## Excerpt provided:
▽

I want some (im)peach me pie!

I am craving for (im)peach me pie.

Seriously, all I can think of is a peach pie lately. Yes, it is a pumpkin pie season, and it seems almost sacrilegious to think of anything but pumpkins. But I can’t think of pumpkins. With the talk of the impeachment in the air, all I want is a peach pie.

Sadly, Colorado peaches have disappeared from the isles of the grocery store. And all I can see are pumpkins everywhere. Stores, homes, gardens, and I feel forced to think of Donald Trump. The orange man. Even my fall is tainted these days. It makes me sad. So, here is my recipe for an (im)peach me pie to cheer my sullen heart. And share it with someone, you love to hate.

Ingredients:

  • 3 cups of narcissistic flour
  • One stick of Lindsey Graham butter
  • 1 cup of Pence’s Holy Water
  • Zest of Ruthlessness
  • Knead the dough with petulance

For the filling:

  • Only use Russian and Ukrainian peaches
  • Crush some Kurdish granulated sugar
  • Three drops of Turkish vanilla
  • Any amount of Nunez nutmeg

Boil the filling over a hot plate using Kushner coals. It may kill journalists but not your peach filling. Regardless, stay safe. Lock all the aliens in a cage so nothing can interrupt you during this holy process.

△

## Your assignment:
In the (im)peach me pie recipe, how much narcissistic flour does the ingredient list call for?

## Provided material:

▽

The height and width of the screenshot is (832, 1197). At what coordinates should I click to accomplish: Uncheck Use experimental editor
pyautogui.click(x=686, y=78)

△

## Written solution:
3 cups